"Há recessos desconhecidos na nossa mente que estão além do limiar da consciência relativamente construída. Não é correto designar esses recessos por subconsciência ou superconsciência. A palavra além é simplesmente usada porque é o termo mais conveniente para indicar o lugar. Mas o certo é que não há na nossa consciência nem além, nem debaixo nem em cima. A mente é um todo indivisível e não pode ser desagregada em pedaços" (D. T. Suzuki - Introdução ao Zen)

"Entrar na floresta sem mover a grama; entrar na água sem provocar nenhuma ondulação" (Zenrin Kushu)

segunda-feira, 7 de julho de 2014

O Tantra




O Tantra sempre esteve associado às práticas de magia, ao xamanismo e às antigas crenças de fertilidade dos povos Orientais.
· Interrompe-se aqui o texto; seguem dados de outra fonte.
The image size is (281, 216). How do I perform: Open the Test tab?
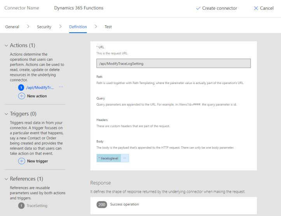(x=108, y=27)
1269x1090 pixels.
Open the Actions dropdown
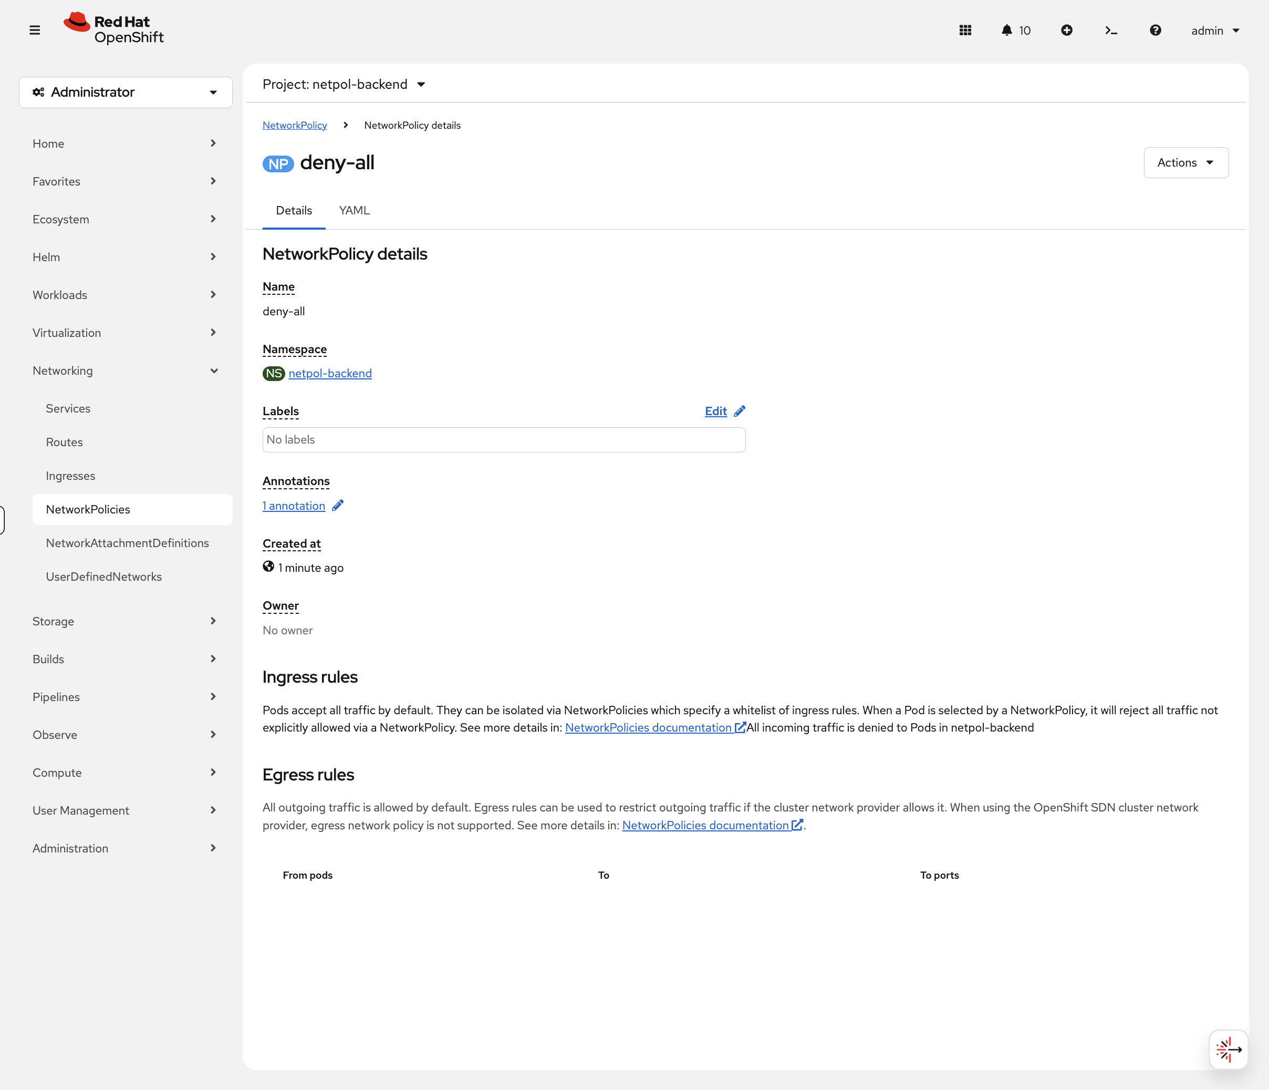point(1186,162)
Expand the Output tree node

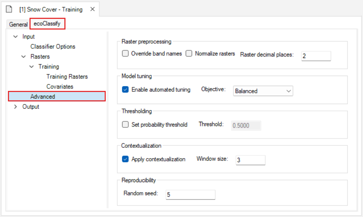click(x=16, y=107)
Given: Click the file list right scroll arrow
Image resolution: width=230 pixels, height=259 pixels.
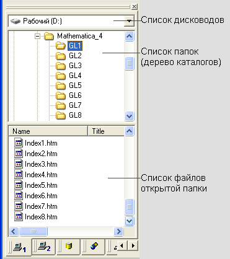Looking at the screenshot, I should (118, 231).
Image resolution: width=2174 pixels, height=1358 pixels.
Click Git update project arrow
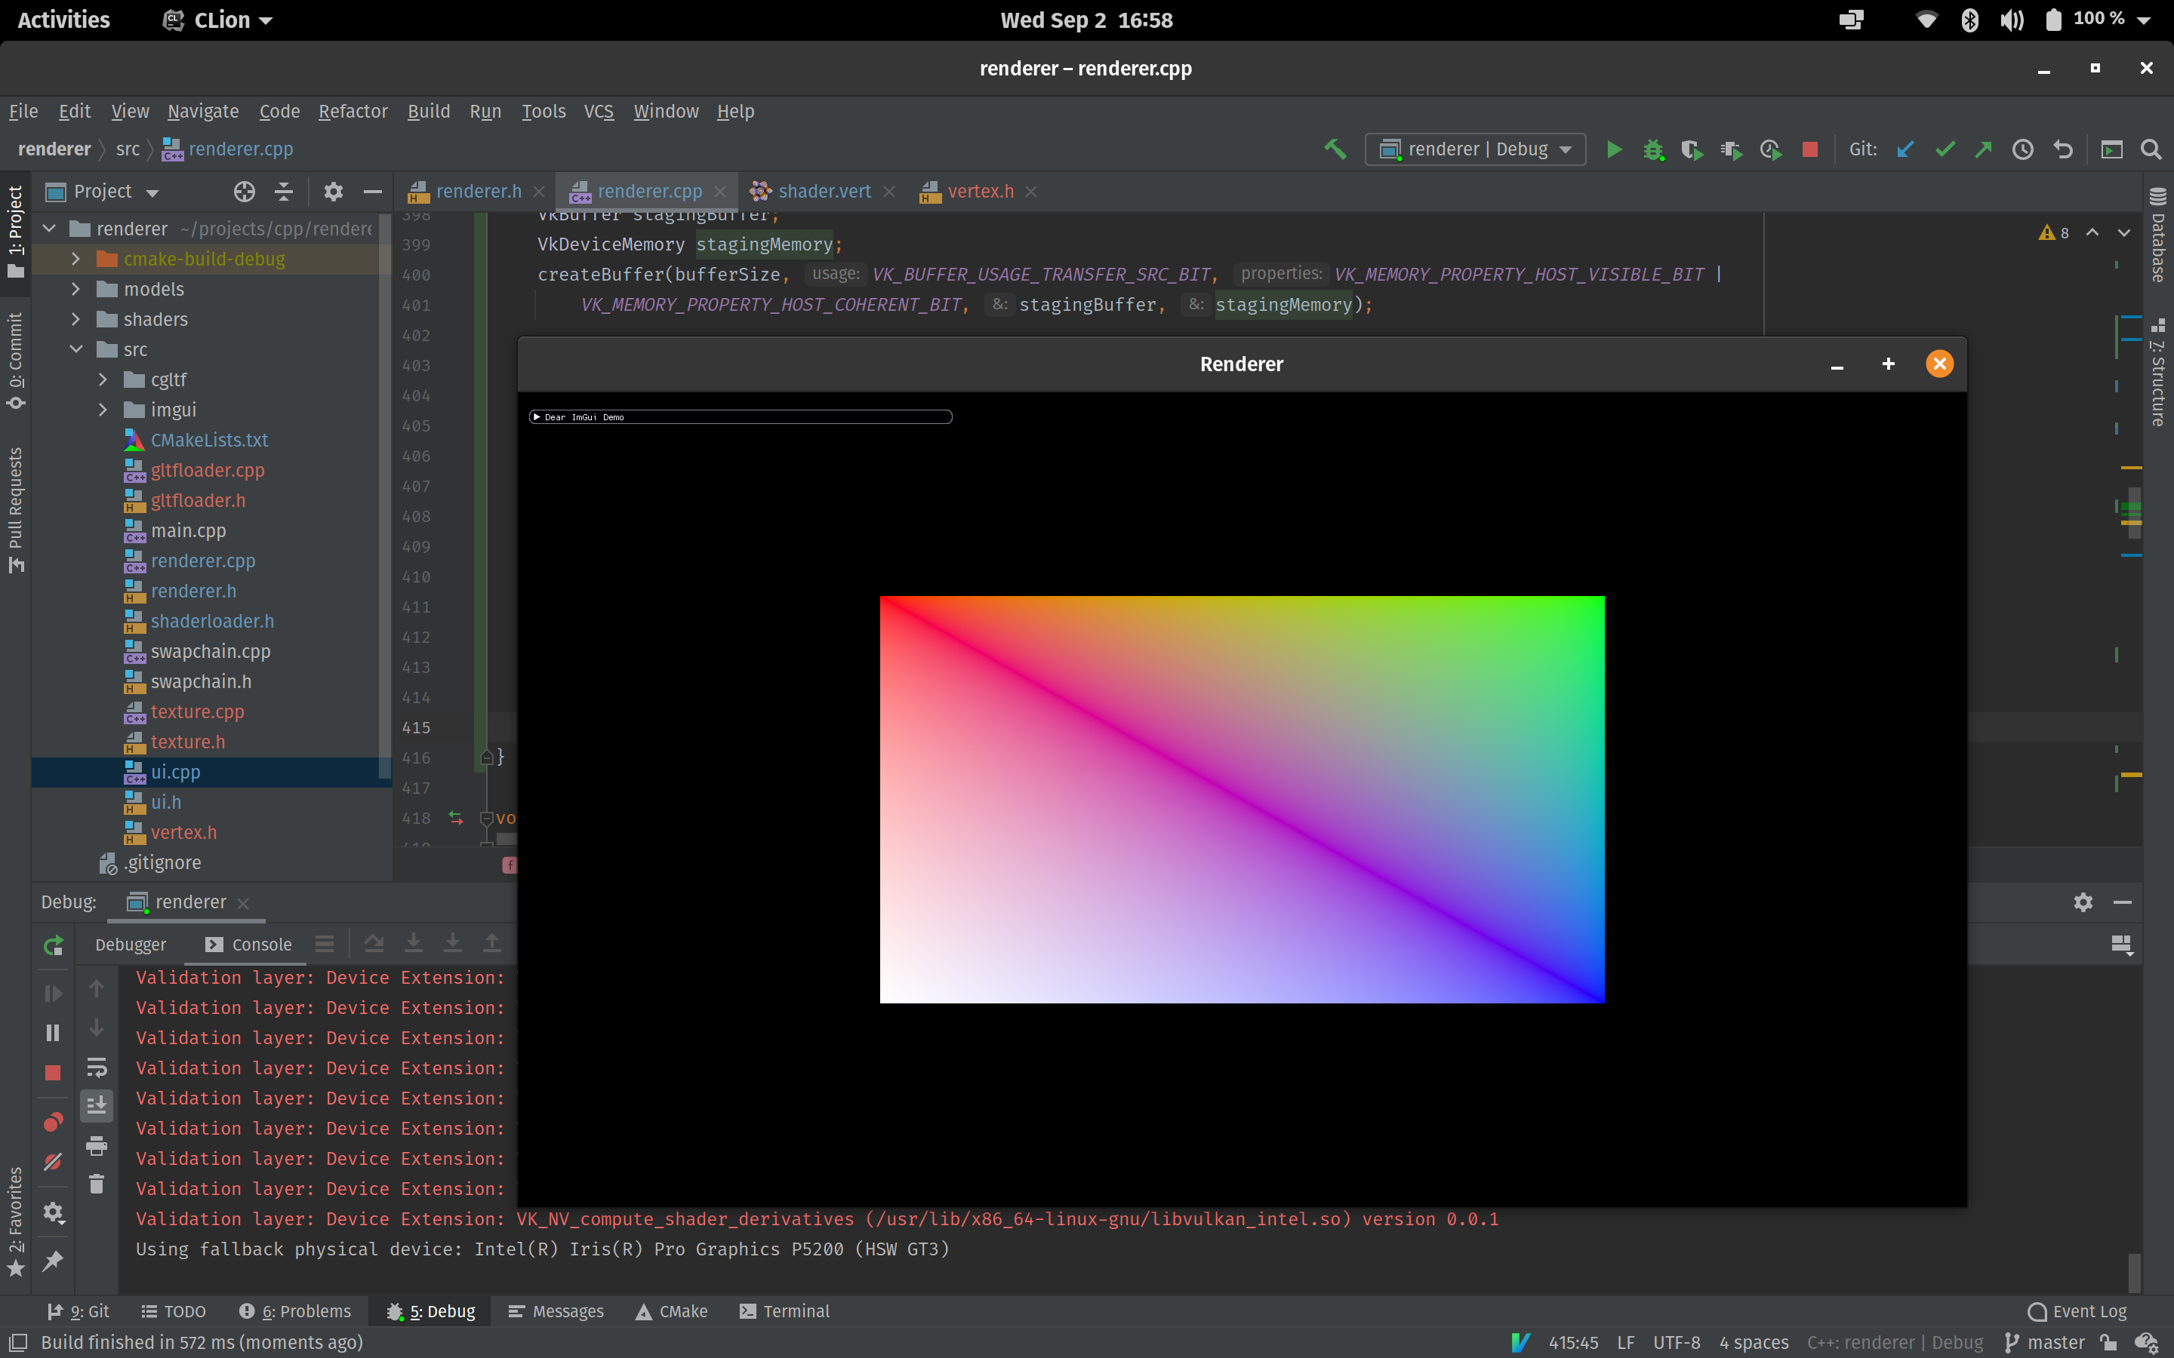(1904, 149)
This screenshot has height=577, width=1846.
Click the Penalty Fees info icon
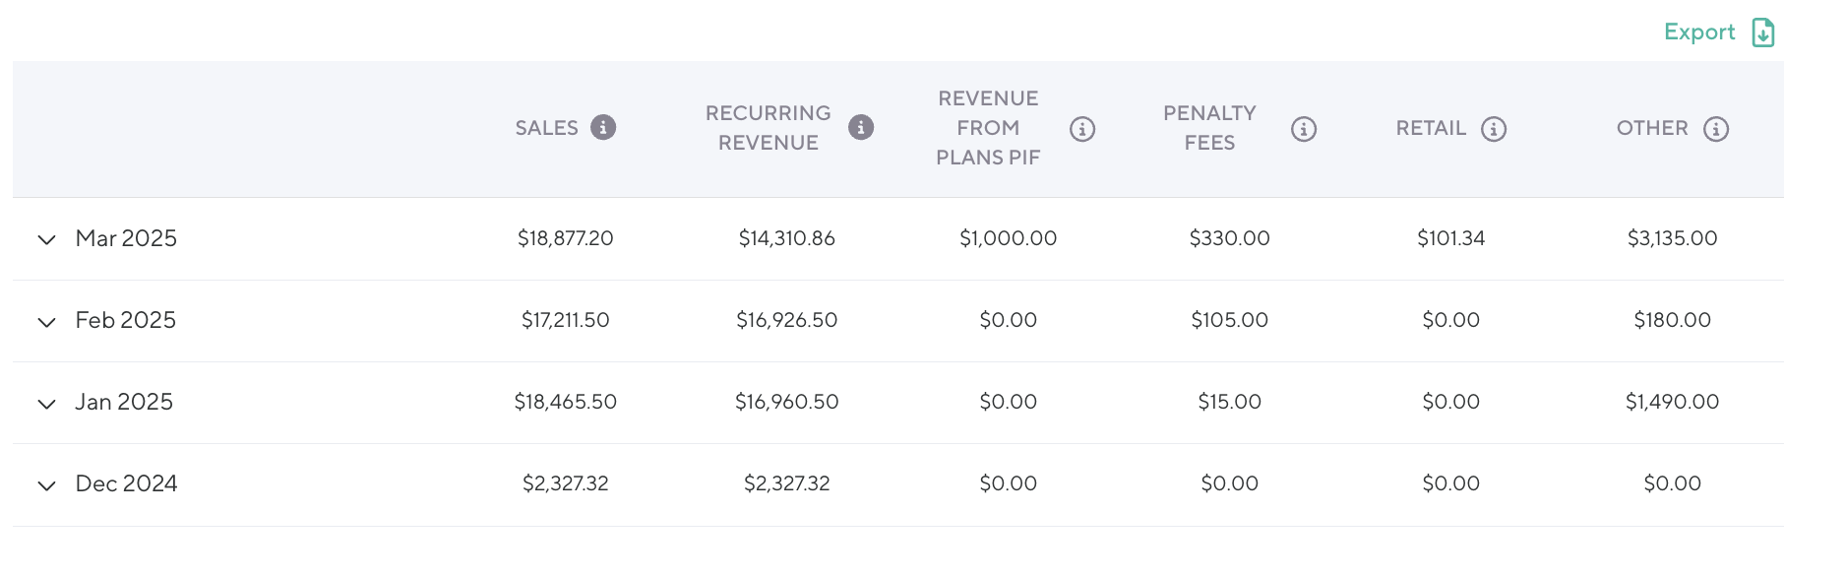coord(1304,129)
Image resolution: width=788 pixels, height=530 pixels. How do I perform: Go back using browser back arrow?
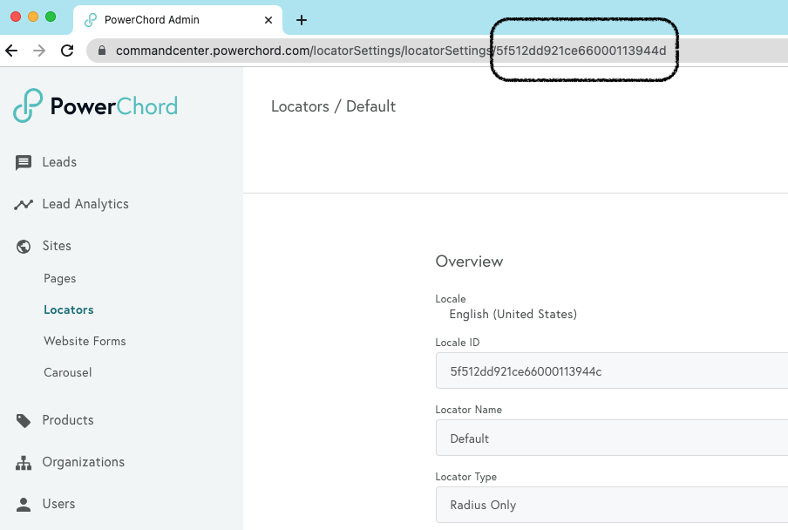(12, 51)
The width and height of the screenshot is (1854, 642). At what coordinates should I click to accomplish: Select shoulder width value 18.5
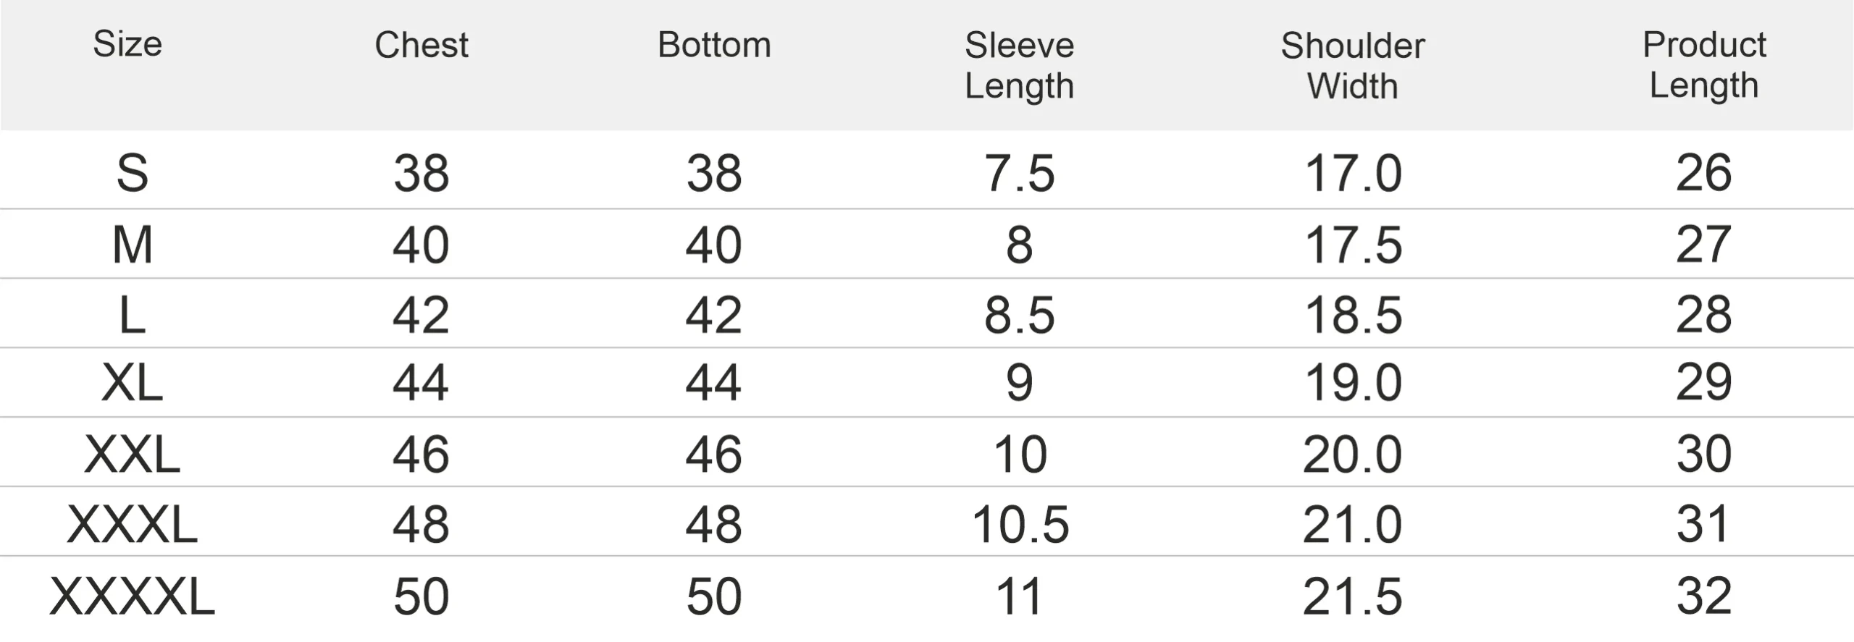pyautogui.click(x=1353, y=316)
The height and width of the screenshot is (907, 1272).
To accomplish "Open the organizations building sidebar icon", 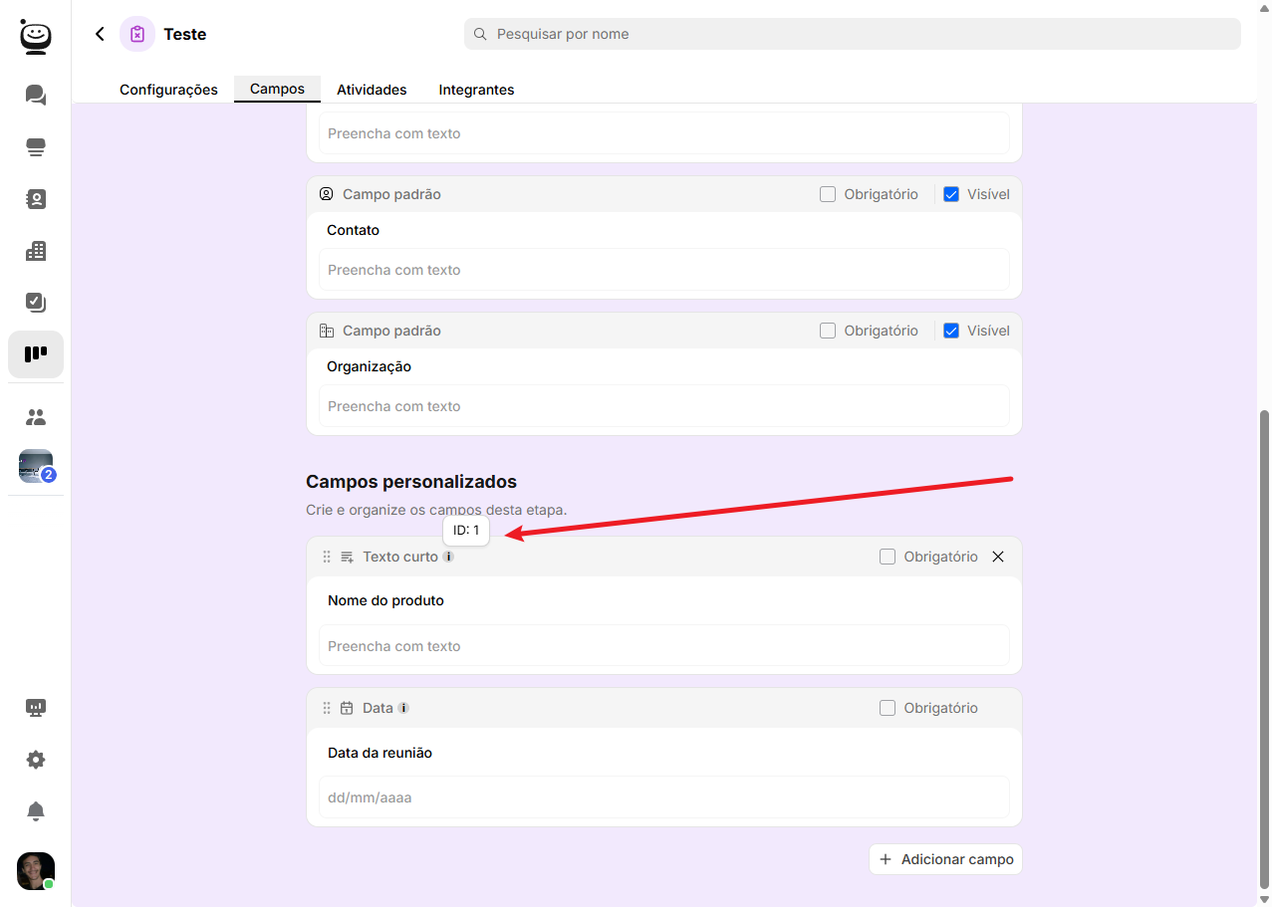I will click(36, 251).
Os especialistas do Ocidente sempre tentaram associar as crenças tântricas com superstições incompreensíveis. Sua repulsão, em parte intelectual foi devido a acreditarem ter superado as crenças mágicas dos seus antepassados. E para complicar ainda mais seu estudo, o Tantra tem a faculdade de provocar a indignação moral de alguns e abalar as raízes da cultura judaico-cristã e budista tradicional. Os racionalistas pretendiam que nas doutrinas budistas, por exemplo, as práticas tântricas fossem consideradas uma degeneração da filosofia original. Em realidade os poderes psíquicos extraordinários e os milagres nunca foram postos em dúvida entre os budistas. Para aqueles que tinham capacidade necessária, o cultivo de tais poderes formava parte do programa de iluminação, enquanto para outros era uma benção discutível. A existência de muitas classes de espíritos incorpóreos e a realidade das forças mágicas, ambos eram considerados indiscutíveis e as crenças neles fazia parte de uma cosmologia comum.

É difícil estabelecer quando se iniciaram as práticas tântricas. Como se tratam de doutrinas herméticas, de mistérios, seus seguidores tem preferido manter seus segredos. As ideias ocultistas e esotéricas devem ter circulado em pequenos grupos de iniciados antes de alcançar a luz do dia. Como um sistema de crenças mais ou menos público, o Tantra adquiriu força depois do ano 500 ou 600 da nossa era. Entretanto suas raízes encontram-se nos primórdios da história humana, quando as sociedades agrícolas estavam mergulhadas nas práticas mágicas, nos sortilégios de feiticeiras e xamãs, nos rituais de sacrifícios humanos e nos cultos de fertilidade da deusa mãe e outras divindades ctônicas. O Tantra não é uma criação nova, senão o resultado da absorção de crenças primitivas nas tradições literárias hinduístas e depois sua mescla com a filosofia budista.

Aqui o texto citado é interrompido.